Medicaid reliance among construction workers is twice the national average for those in similar work categories. In California’s biggest cities, 42% of households supported by blue-collar construction work qualify for housing subsidies.
For immigrant and minority construction workers, the news gets worse. They make up most of the construction workforce and they are earning only 70 cents on the dollar — on average — of their white counterparts with the same skills.
A broader mandate for prevailing wage would make a positive difference in these shameful statistics, and the consensus among researchers and economists is that it would have no significant effect on the cost of construction.
America is divided roughly in half — between states with strong prevailing wage laws and states without. A growing number of states and towns have also had the experience of going from strong prevailing wage standards to none at all, and vice versa. This has given researchers an ample supply of comparative data, both quantitative and experiential.
For example, the Republican majority leader of the Indiana House of Representatives recently acknowledged that his state “didn’t save a penny” in construction costs by eliminating prevailing wages on publicly funded projects. Similarly, when the city of Carlsbad did away with its prevailing wage rules it found that savings were “hard to ascertain.”

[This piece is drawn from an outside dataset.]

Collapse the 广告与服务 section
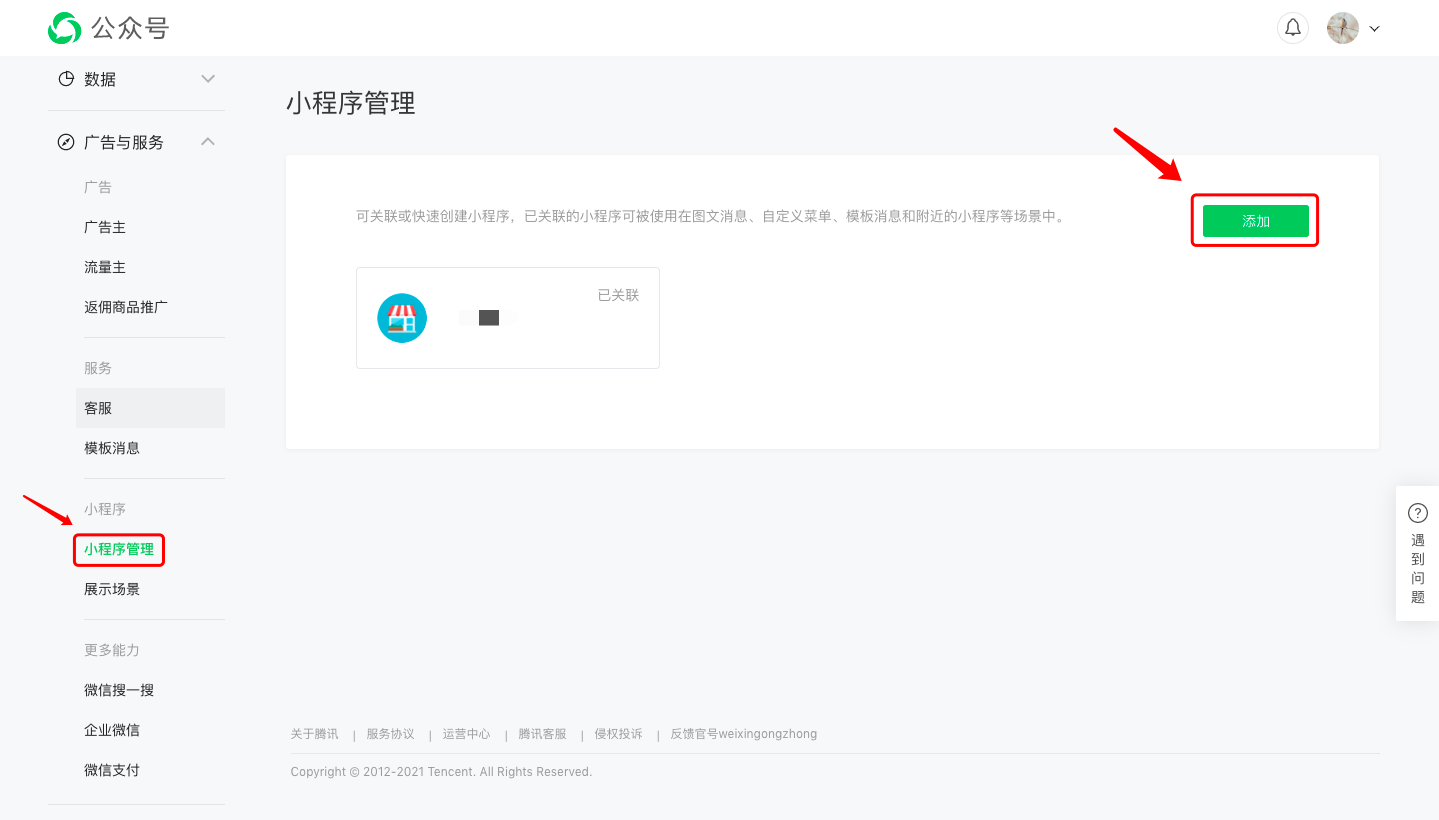 [x=207, y=141]
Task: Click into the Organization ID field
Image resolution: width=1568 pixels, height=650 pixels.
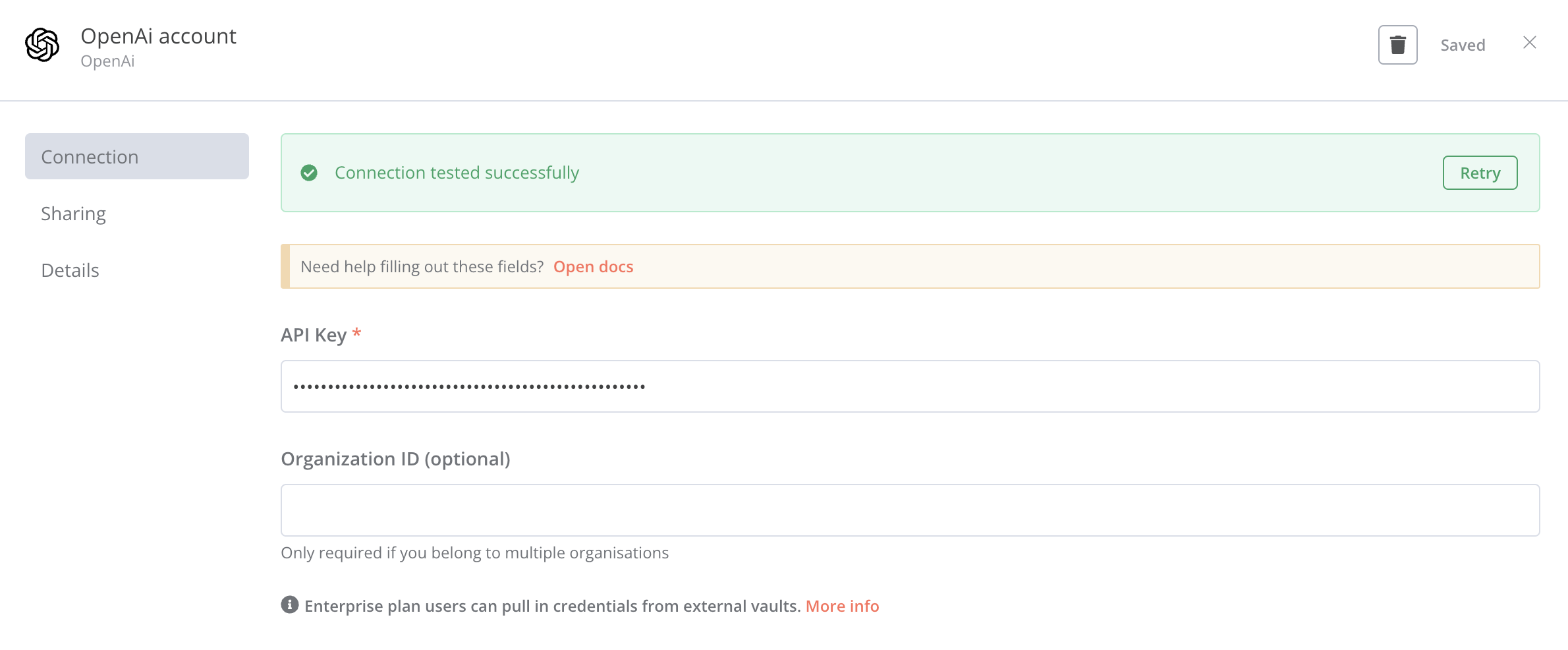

In situations where prevailing wages have been introduced — specifically, on school construction projects in Michigan, Kentucky and in British Columbia — before and after comparisons revealed no statistically significant effect on total project costs.
The reason is simple. The government’s Economic Census shows that wages and benefits represent just 15% to 23% of total construction project costs. In other words, builders have room in their budgets to increase wages and benefits, to adopt the prevailing wage. When they do, they attract higher skilled workers, which in turn triggers improvements in productivity and efficiency on the job site, which offsets any increase in spending on wages and benefits.

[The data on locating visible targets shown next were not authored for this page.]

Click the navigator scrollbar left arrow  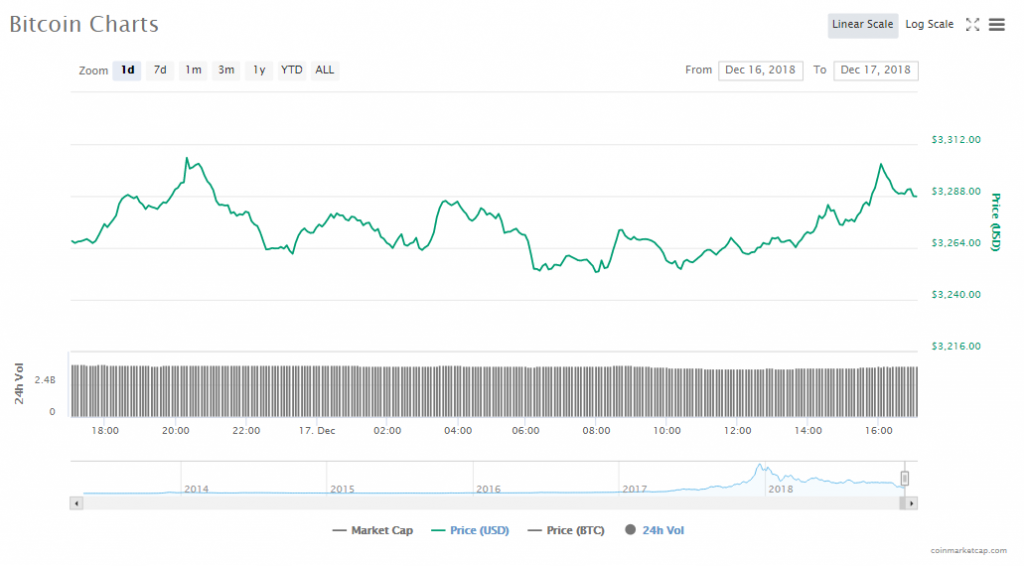77,503
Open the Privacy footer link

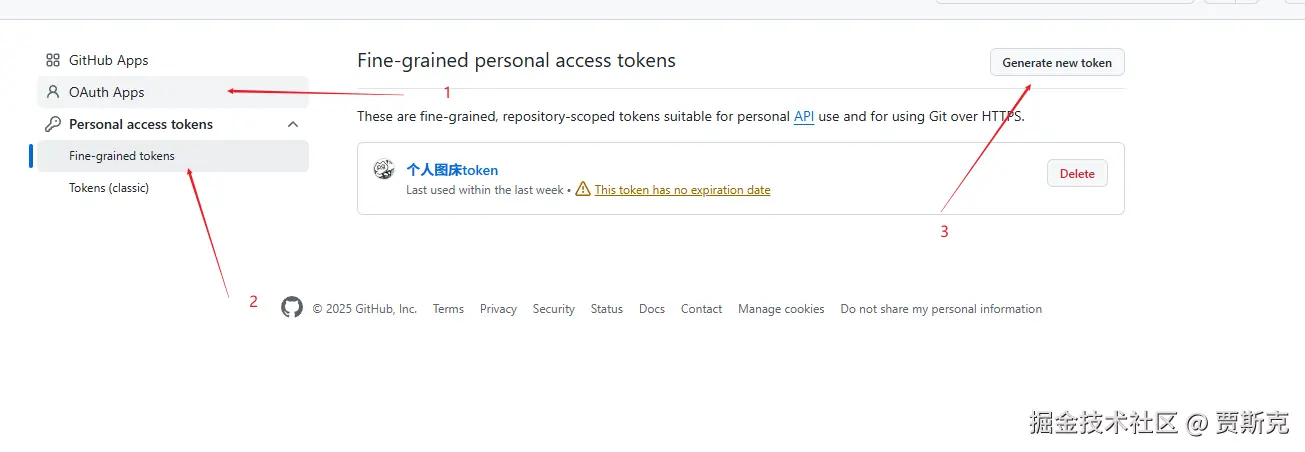click(498, 309)

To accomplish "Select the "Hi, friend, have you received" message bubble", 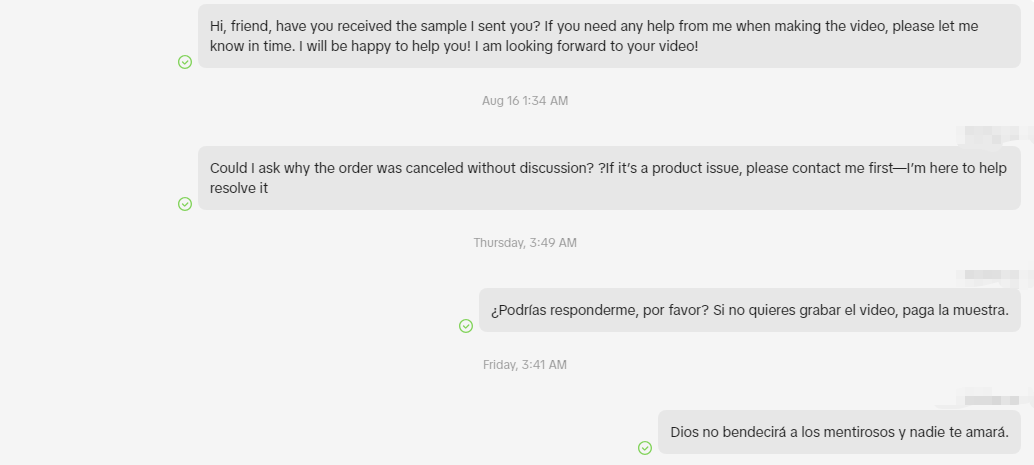I will pos(609,35).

In fact, a likely reason why California’s housing supply hasn’t been keeping pace with demand is because the industry’s productivity is in decline. It takes 13% more workers today to match California’s construction output of 20 years ago, according to Department of Commerce data.

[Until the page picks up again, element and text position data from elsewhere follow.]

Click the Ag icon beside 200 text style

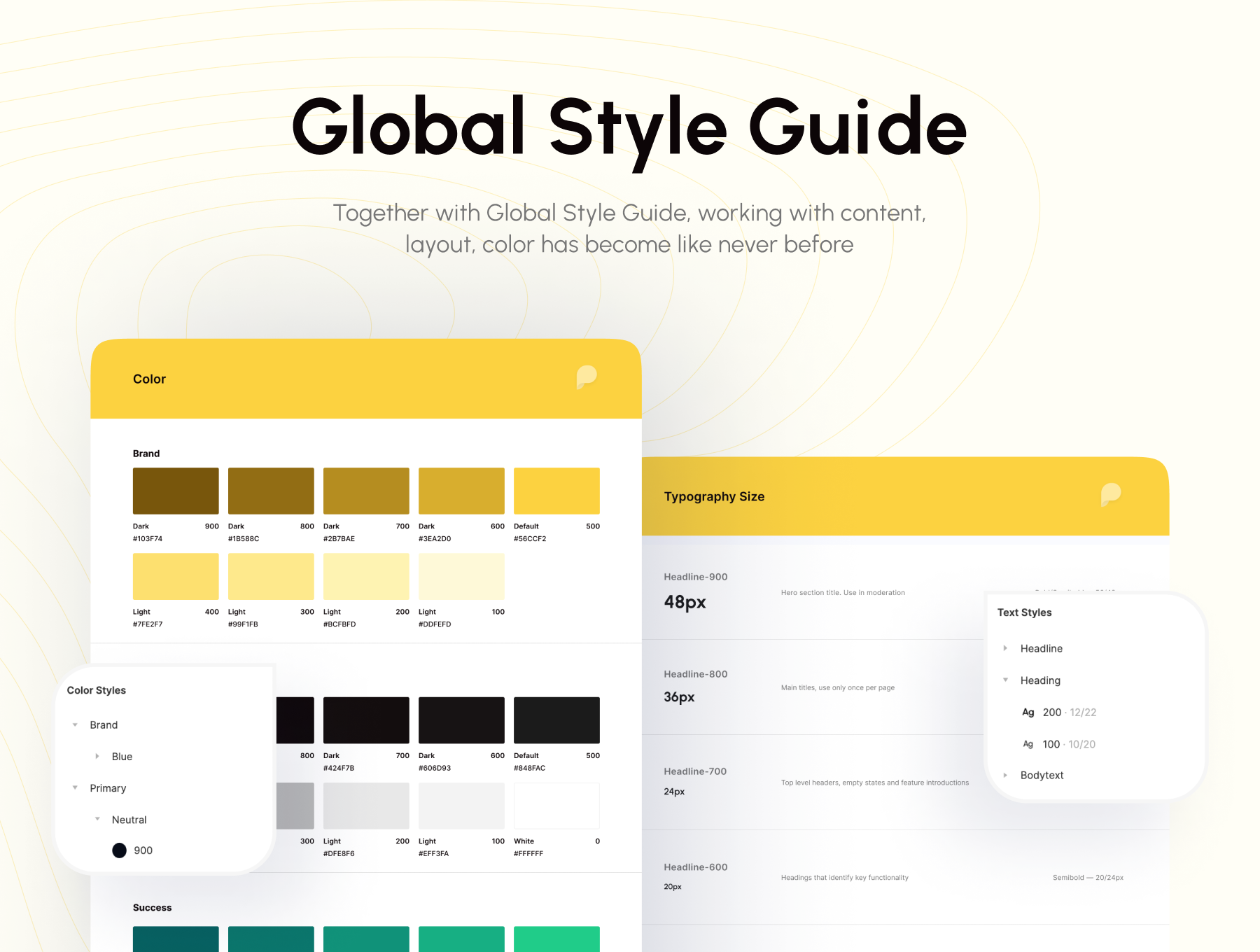pos(1028,713)
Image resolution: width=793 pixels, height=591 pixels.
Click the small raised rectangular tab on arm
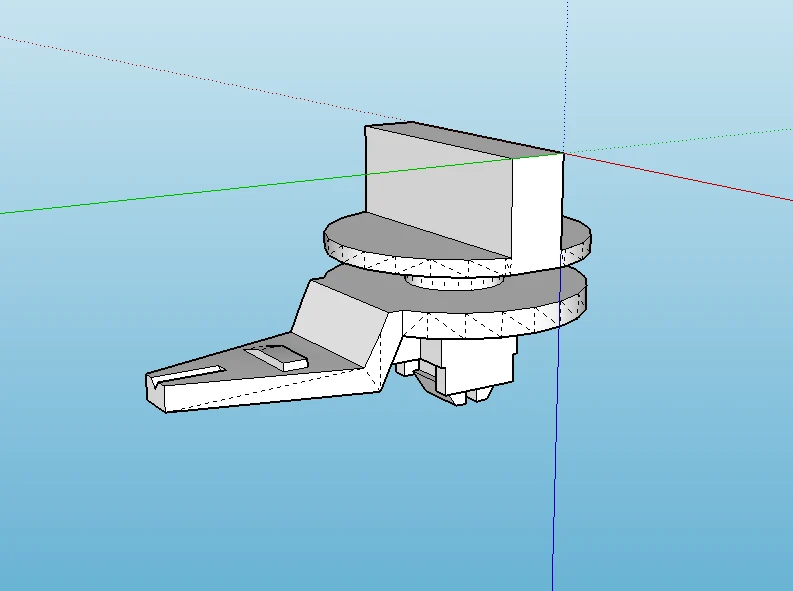pyautogui.click(x=277, y=356)
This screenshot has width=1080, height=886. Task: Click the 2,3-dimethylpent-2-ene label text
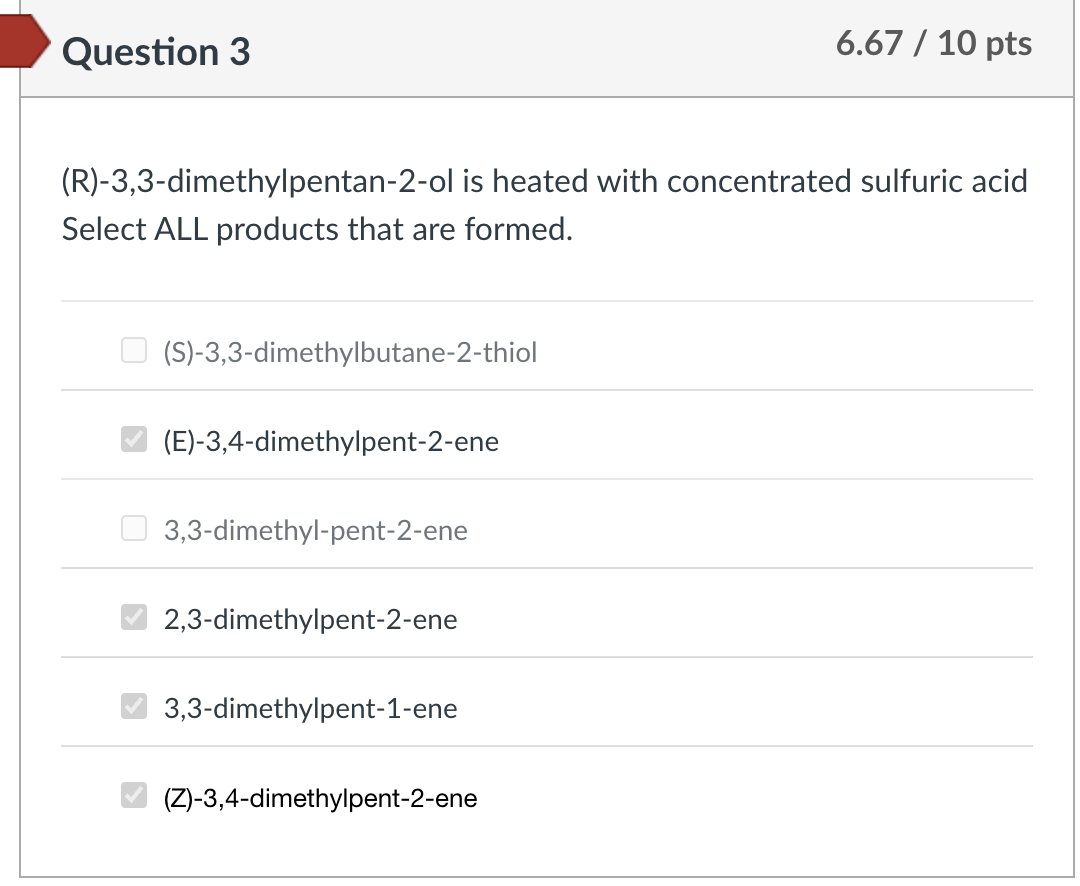[x=310, y=620]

It comes down to fundamentals. To boost housing supply enough to stabilize or reduce prices, we need to work smarter. To work smarter, we need to invest in skilled workers. To recruit and retain sufficient quantities of these workers, there has to be an investment in training and paychecks workers can live on and even use to rent or buy the housing they build.
In opposing prevailing wage, residential builders are asking us to retain a low-road model that relies on low pay, degraded productivity and bad workmanship. And it shifts what ought to be industry costs onto taxpayers. This is not a solution to California’s housing affordability crisis. It’s a big part of the problem.